I don’t have a good answer, as (surprisingly) I have not paid close attention to the genesis of Koine. But let’s separate out the various things that happened, and that other respondents have highlighted.
Eleftherios V. Tserkezis correctly highlights that the koine was a dialect koine before it was anything else. And the dialect koine did what he said: given several options, it would pick the most consistent or easiest to learn.
1. Phonetic simplification. Arguably underway in some dialects before Koine—Boeotian I think came up with some iotacism way before, for example. The phonetic simplifications were natural trends, of the kinds that Steve Rapaport investigates. Any tendency to simplify the phonemes foreigners had to learn was welcome; but that tendency was likelier to prevail if it was already underway in at least some speakers. So iotacism was likely already underway, and the foreign language learners may have just encouraged it.
The typologically more commonplace changes, like fricatives for aspirates, may have been more a foreigner thing, or just a natural thing nothing to do with Koineisation. The vowel meltdown seems to have been quick; the consonant meltdown was not.
2. Morphological simplification. Here the role of dialect was important, because different dialects offered different options, which foreigners would not have just invented. Hence the abandonment of Attic peculiarities (and they really were peculiar), such as the Attic declension -εώς in favour of Doric -αός, or of -ις -εως in favour of the Ionic -ις -ιος. (Surprised by that? -ις -εως came back in learnèd Greek.)
So foreigners mattered, and there’s a parallel for that kind of scenario in what happened to Old English when the Vikings came to town—the differences in inflection were smoothed over.
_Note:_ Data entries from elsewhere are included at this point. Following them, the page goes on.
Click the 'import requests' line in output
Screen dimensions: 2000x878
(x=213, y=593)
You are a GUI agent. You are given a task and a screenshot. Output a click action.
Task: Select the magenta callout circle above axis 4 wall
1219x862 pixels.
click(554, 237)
But more critical was the increased mobility of Greeks of different dialect backgrounds, outside the city states, and without clear dominance of one group over the other. Ok, the basis was still Attic, but it was an Attic that could pick Ionic and Doric alternatives when they were easier. The dialects only died out around the first century AD.
There’s one parallel in Modern Greek to koineisation: what happened in Athens in the 19th century. The basis is Peloponnesian, but there’s other bits, which randomly came in via prestige (Constantinopolitan, we suspect, for the northern Greek -οῦσα imperfect, and the Northern accusative indirect objects could have been adopted as well); and if a dialect happened to resemble Puristic Greek, its form was boosted (there’s some Heptanesian forms in the standard—I forget which—which are better explained by their similarity to Puristic).
There’s another parallel in Modern Greek, to “contact with non-Greek speaking people”, which is a lot closer to the Koine story, though less well studied. In fact the only statement of it was a throwaway line in paper by Richard MacGillivray Dawkins in… 1940?
Islander Greek and Mainland Greek are different. Islander Greek is more uneven, has more archaisms, has more exceptions all round. Mainland Greek has a smoother, simpler grammar.
There was lots more use of Greek as a second language on the mainland.
Which sounds like another discussion we’ve been having, Dimitra Triantafyllidou.